### EXTRACTED TEXT
***
Though somewhere between useless and dangerous, the cereal industry has managed to convince the public to buy their product at twenty-fold the cost of the starch it contains, and has convinced them that it is healthy.
In the 19th century the Trans Continental Railroad has to rank as not only the greatest swindle of the Gilded Age, but one of the greatest swindles of all time. It was without precedent. The government was fleeced, the shareholders were fleeced, 70% of congress was bribed. Vast tracts of land were literally given to the rich. Miserable working conditions were endemic. Even the goods weren’t delivered. The Eastern half of the railroad was so poorly built that it was usually in disrepair two decades after completion.
But this made around a half dozen men so rich that their legacy of wealth lives on today: Leland Stanford, Charles Crocker, Mark Hopkins, Jay Gould, and other notables, all now shrouded in grand respectability.
This is a hard act to follow, but for our not-so-Gilded Age we propose breakfast cereal. This is a colossal swindle. The cereal manufacturers have managed to deceive America and a lot of Europe with absurd nutritional and health claims and by doing so, have made a fortune. All with a business as close to selling nothing for something as you are likely to find.
***
### GOALS
1. Reproduce the passage on breakfast cereal starting with "Though somewhere between" and going on through "it is healthy.".
2. Answer the following from the passage on breakfast cereal:
(a) What percentage of congress does it say was bribed?
(b) At how many times the cost of the starch it contains does it say the public buys cereal?
(c) Which half of the railroad does it describe as so poorly built that it was usually in disrepair two decades after completion?
3. Recast the paragraph of the passage on breakfast cereal that begins "In the 19th century the Trans Continental Railroad" as a bulleted list that retains its main facts.
The data that come next are separate material and bear no relation to the passage on breakfast cereal.

### DATASET EXTRACT
***
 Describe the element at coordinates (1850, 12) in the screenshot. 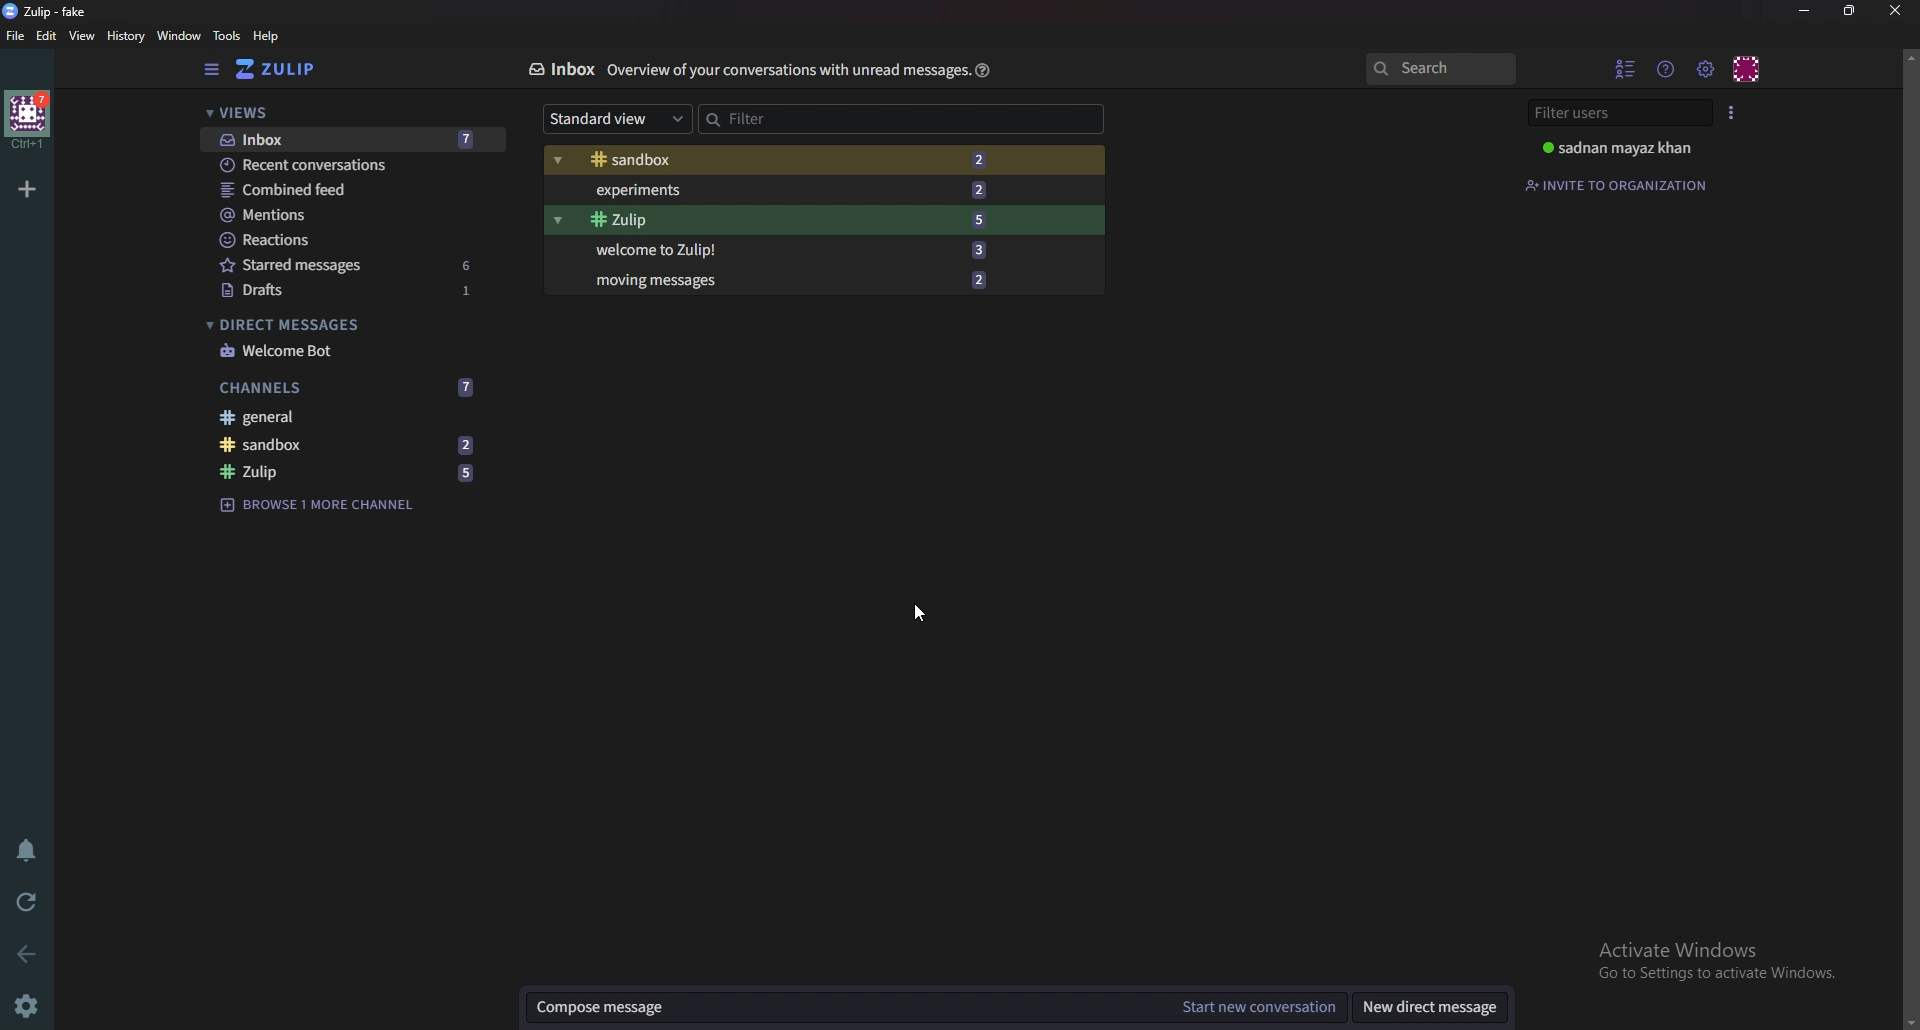

I see `resize` at that location.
***
### ANSWERS IN ORDER
1.
Though somewhere between useless and dangerous, the cereal industry has managed to convince the public to buy their product at twenty-fold the cost of the starch it contains, and has convinced them that it is healthy.

2.
(a) 70%
(b) Twenty-fold
(c) The Eastern half

3.
- The 19th-century Trans Continental Railroad ranks as the greatest swindle of the Gilded Age and one of the greatest of all time, without precedent.
- The government and the shareholders were fleeced.
- 70% of congress was bribed.
- Vast tracts of land were given to the rich.
- Miserable working conditions were endemic.
- The goods were not delivered: the Eastern half was so poorly built that it was usually in disrepair two decades after completion.